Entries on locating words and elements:

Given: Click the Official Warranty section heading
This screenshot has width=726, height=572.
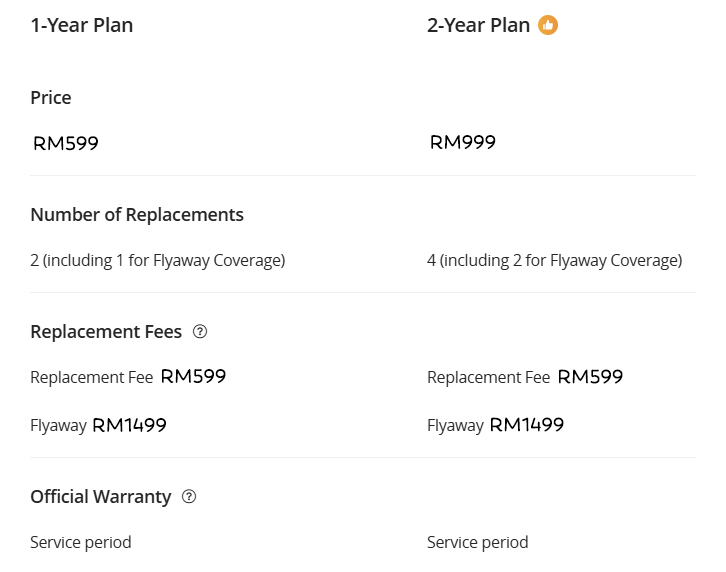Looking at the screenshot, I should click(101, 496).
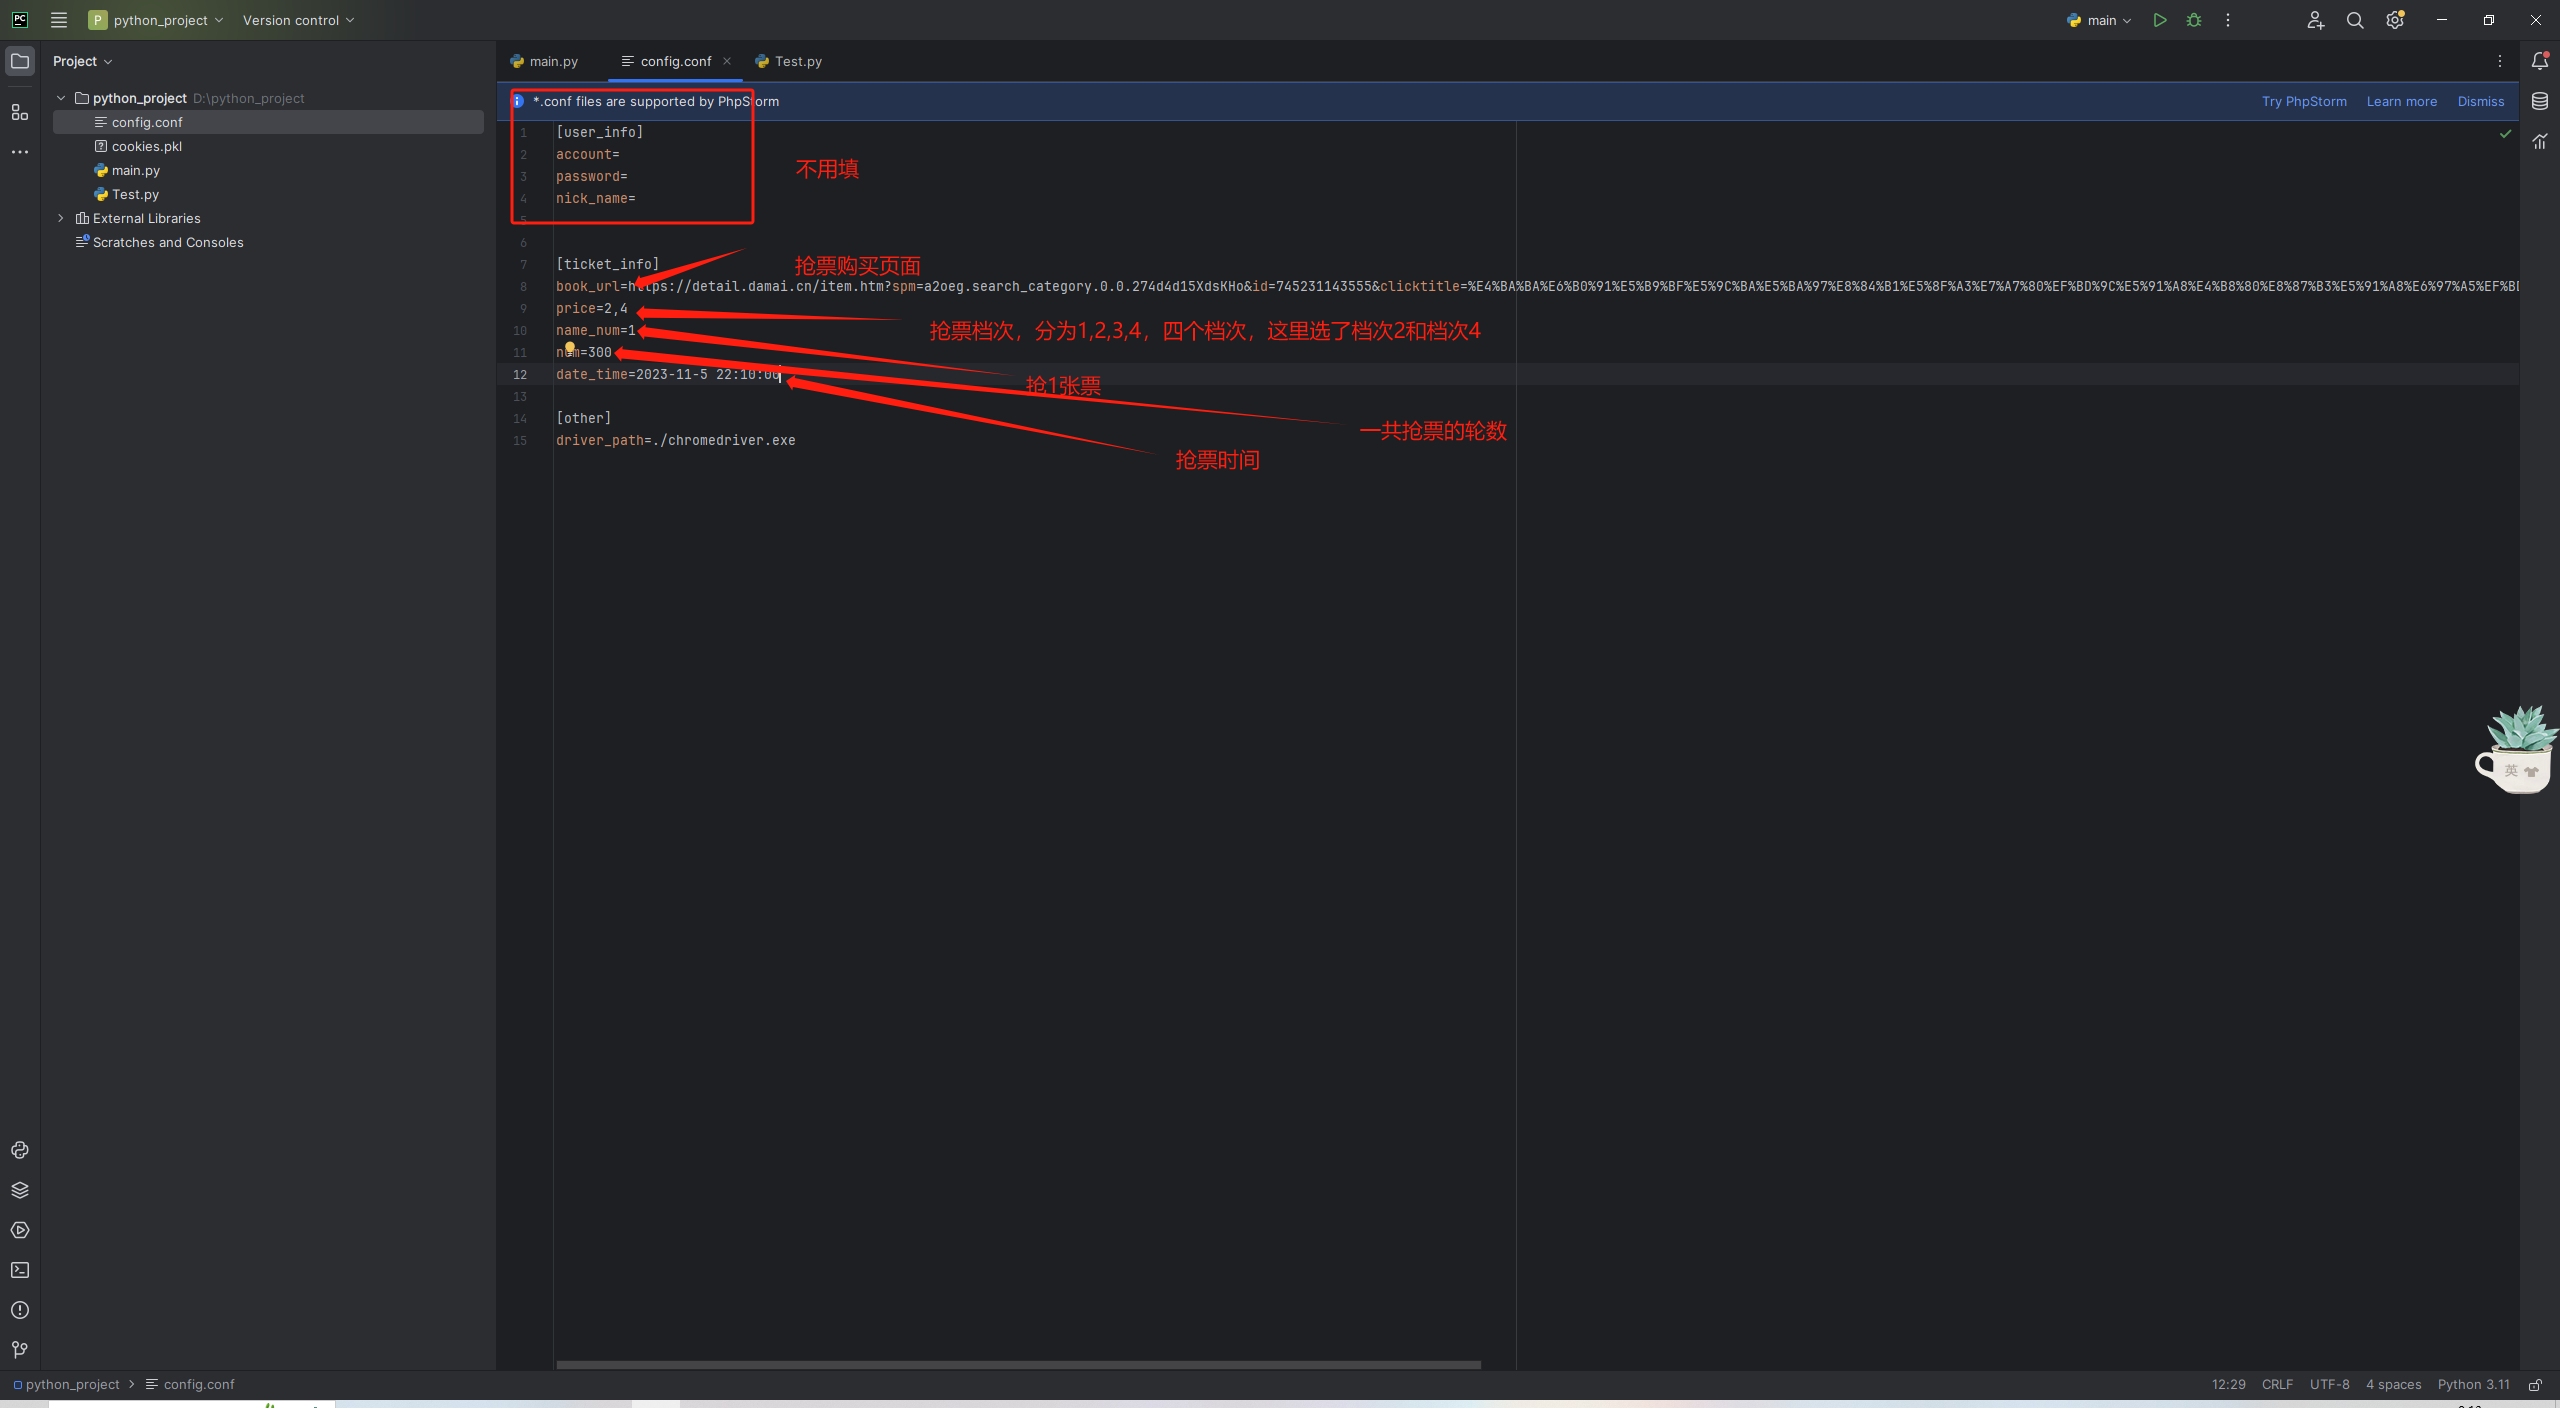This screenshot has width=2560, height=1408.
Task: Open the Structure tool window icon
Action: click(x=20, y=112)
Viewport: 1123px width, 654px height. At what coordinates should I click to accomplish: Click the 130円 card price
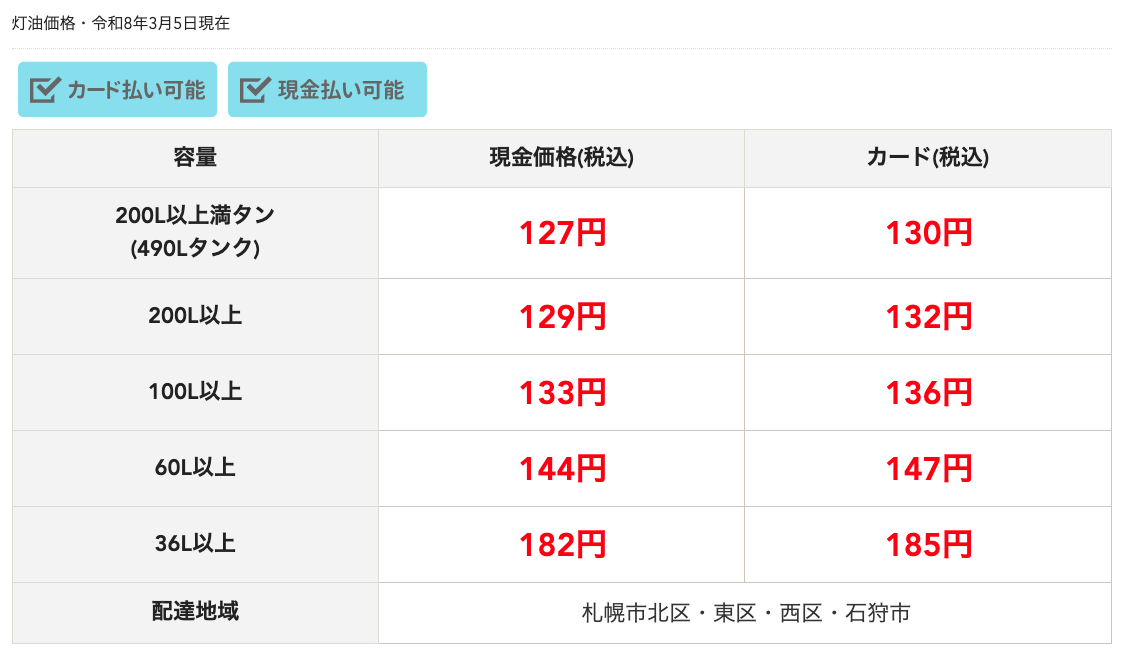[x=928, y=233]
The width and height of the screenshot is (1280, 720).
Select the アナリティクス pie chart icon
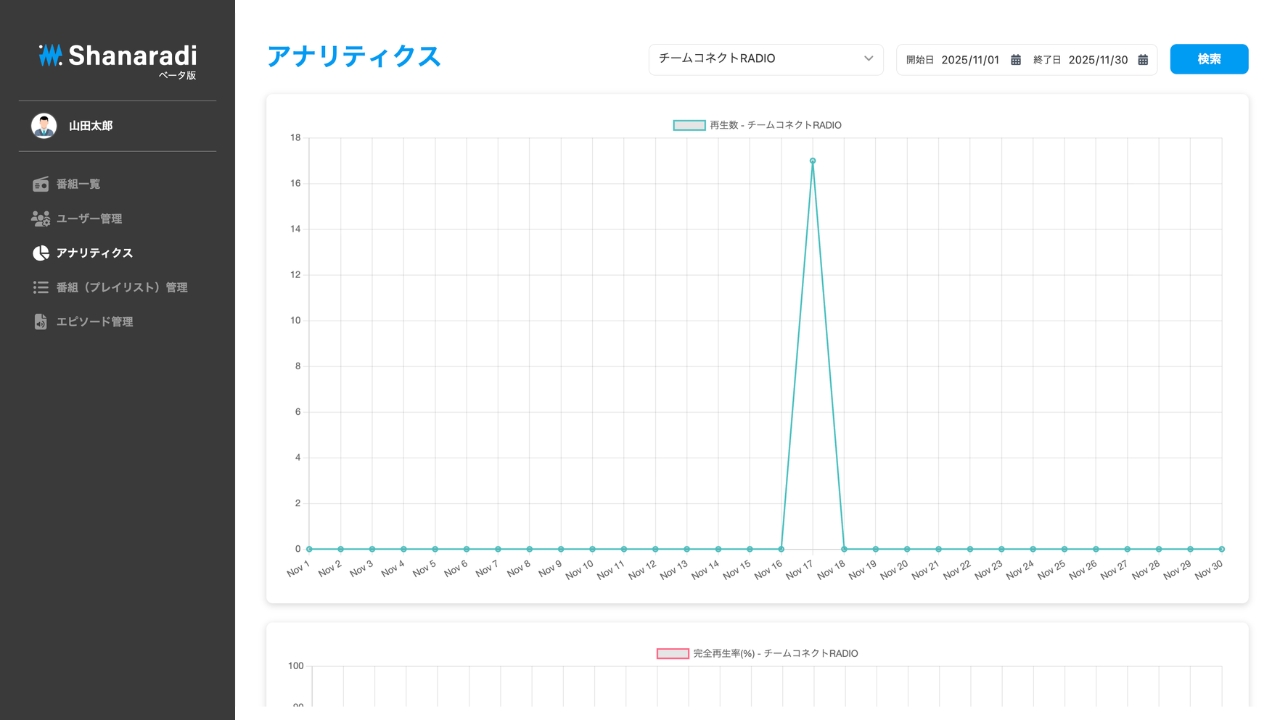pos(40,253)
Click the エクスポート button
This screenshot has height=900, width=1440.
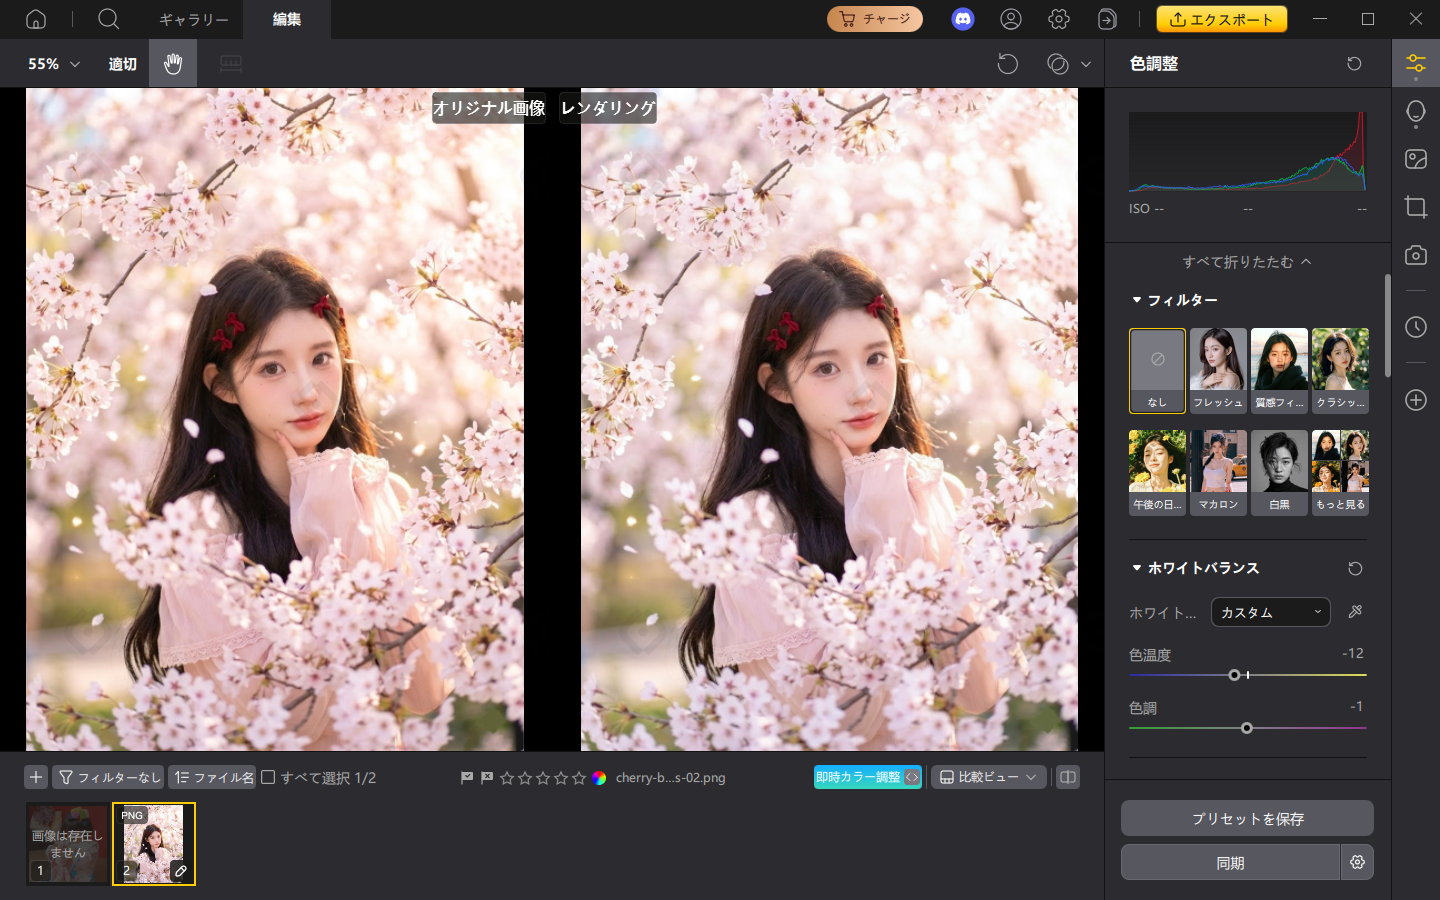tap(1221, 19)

- **Exercise**:
Copy the rows above word for word, omitting the pictures.

- **Response for this exercise**:
Given: Click the Official Warranty section heading
This screenshot has width=726, height=572.
Looking at the screenshot, I should click(101, 496).
This screenshot has width=2560, height=1408.
Task: Open the Structure tool window icon
Action: click(x=20, y=112)
Viewport: 1123px width, 654px height. At what coordinates should I click to accomplish: Click the 130円 card price
[x=928, y=233]
The width and height of the screenshot is (1280, 720).
Select the アナリティクス pie chart icon
pos(40,253)
Click the エクスポート button
This screenshot has height=900, width=1440.
tap(1221, 19)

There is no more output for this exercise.